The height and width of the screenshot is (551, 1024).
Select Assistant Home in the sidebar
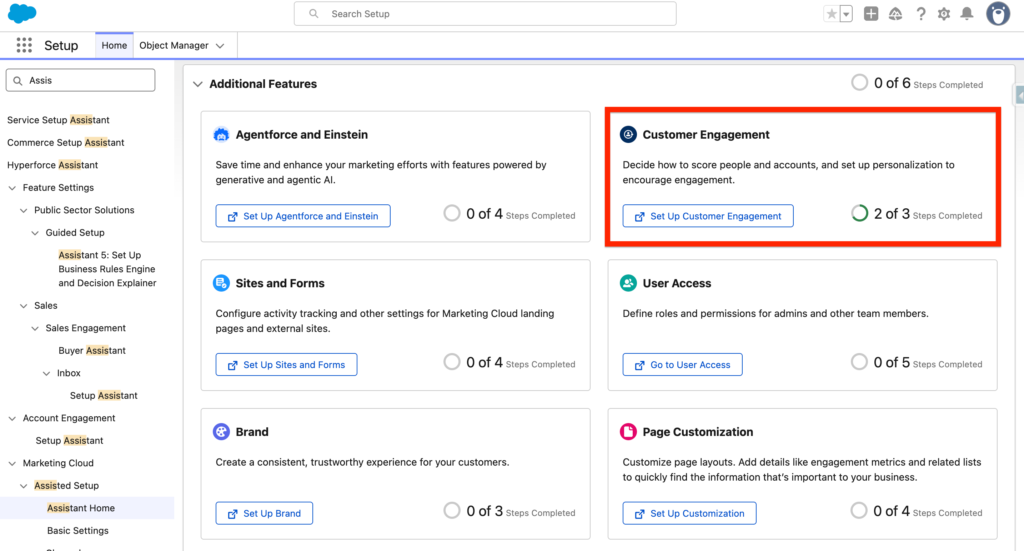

• • • • •

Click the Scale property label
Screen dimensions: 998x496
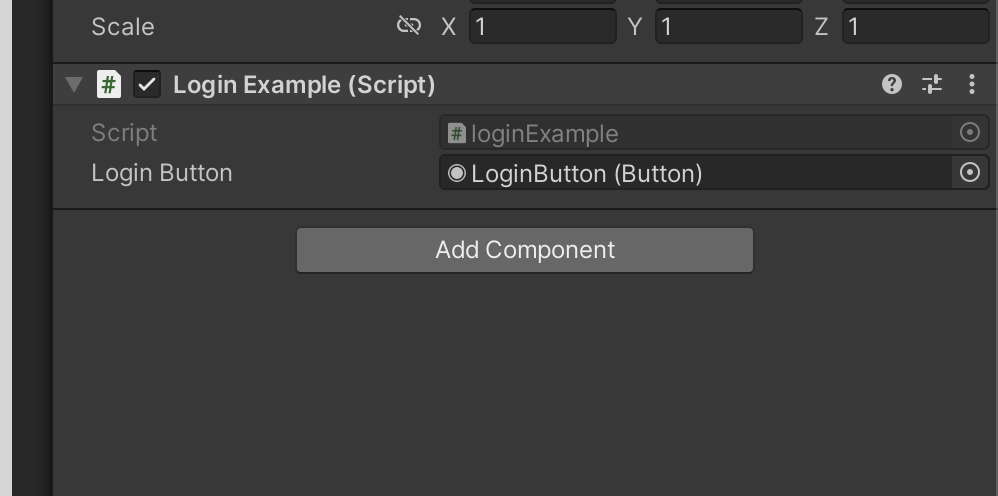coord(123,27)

• • • • •

Repeat word for word the lines above that run from the line containing "The height and" through the line containing "Select Assistant Home in the sidebar", both ends included, and nothing else.

- [WRITTEN ANSWER]
The height and width of the screenshot is (551, 1024).
Select Assistant Home in the sidebar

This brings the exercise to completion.